Maybe it was his curly hair. She really liked guys with curly hair.
“Hey, Audrey! How’s it going?”
“Thanks for picking me up.”
“No big deal. This yours?” He indicated the giant piece of cardboard she’d cut from a refrigerator box.
She made a face. “Sorry.”
“Don’t worry about it. I’m just glad I got a chance to see you before I head out.” He took the boxes from Audrey. “I’ll get these; you get the cardboard.”
“You’re leaving?”
“Yep. I’ll sure miss Savannah.”
“Think you’ll ever visit again?” she asked as they fell into step and moved toward a big gray car.
“Hard to say.”
“Mom liked having you around.” Kind of a lie, but not a complete lie. What she’d actually said was something about getting used to him always lurking behind her.
Jay Thomas hit the “Trunk Release” button on the key fob and paused to look at her. “That’s really nice of you to say.”
She shrugged, feeling a fresh rush of bashfulness now that he was standing so close.
He dropped the boxes inside the trunk. The
cardboard wouldn’t fit, so Audrey shoved things around, trying to make room and accidentally knocking over a paper bag. The contents spilled.
Silver duct tape, rope, and a knife.
She stared.
“Just call me a Boy Scout,” Jay Thomas said with a “ho-ho-ho, silly me” tone. “Duct tape fixes everything, right? Have you seen those billfolds made of duct tape? They’re pretty cool.”
Audrey’s shoulders relaxed. “I tried to make one myself, but it was a disaster. It stuck to everything.”
Jay Thomas laughed and shut the trunk. “Hop in.”
Moving in unison, they circled opposite sides of the car, opened the doors, and got in, Jay Thomas behind the wheel and Audrey in the passenger seat, her floral print skirt fanning out over her legs.
There was so much room.
“Hook your seat belt,” he said as he turned the key and started the car.
She hooked her seat belt.
He put the car in gear, and they chugged away from the curb.
Audrey kept thinking about the duct tape.

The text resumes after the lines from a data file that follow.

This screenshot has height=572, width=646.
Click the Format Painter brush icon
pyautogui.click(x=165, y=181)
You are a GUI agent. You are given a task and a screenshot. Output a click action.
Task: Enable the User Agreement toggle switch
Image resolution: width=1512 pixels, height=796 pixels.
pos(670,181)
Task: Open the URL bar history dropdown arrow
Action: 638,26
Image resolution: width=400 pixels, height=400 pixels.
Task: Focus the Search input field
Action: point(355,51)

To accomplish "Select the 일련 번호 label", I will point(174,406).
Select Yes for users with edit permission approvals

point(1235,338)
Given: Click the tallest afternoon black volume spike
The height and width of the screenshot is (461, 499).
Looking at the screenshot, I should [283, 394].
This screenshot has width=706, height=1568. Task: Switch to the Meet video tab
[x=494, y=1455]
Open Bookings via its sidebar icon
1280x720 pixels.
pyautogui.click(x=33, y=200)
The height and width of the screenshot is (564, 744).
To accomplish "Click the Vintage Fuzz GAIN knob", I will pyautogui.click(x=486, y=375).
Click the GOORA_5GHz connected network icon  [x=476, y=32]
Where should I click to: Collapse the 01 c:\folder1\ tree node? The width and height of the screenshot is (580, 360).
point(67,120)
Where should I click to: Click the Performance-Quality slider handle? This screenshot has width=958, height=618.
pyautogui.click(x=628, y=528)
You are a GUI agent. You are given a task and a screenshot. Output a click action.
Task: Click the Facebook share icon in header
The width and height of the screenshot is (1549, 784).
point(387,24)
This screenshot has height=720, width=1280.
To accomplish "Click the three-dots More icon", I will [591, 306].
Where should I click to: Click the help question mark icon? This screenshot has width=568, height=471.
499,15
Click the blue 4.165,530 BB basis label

That was crazy. Jay Thomas was a nice guy. And her mother had sent him to pick her up. Her mother knew all about bad guys.
“What’s your project?” Jay Thomas asked.
“Terrariums and sealed ecosystems.”
“I love that kind of thing.”
“It was either that or steam engines.”
“I think you made the right choice.”
He took a wrong turn, followed by another wrong turn.
“Do you know how to get to my house from here?” Audrey asked.
“I thought I’d take a more scenic route since I’m leaving town soon.”
Except he really wasn’t taking a scenic route. “I should get right home.”
“It’ll only take a little bit longer.”
Her mother had lectured her on the importance of listening to your gut.
Even when everything seems okay on the surface, Elise told her, pay attention if deep down you feel that something isn’t right. And if something isn’t right, exit. Remove yourself from the situation. If you’re wrong, no big deal. Being embarrassed is better than being dead.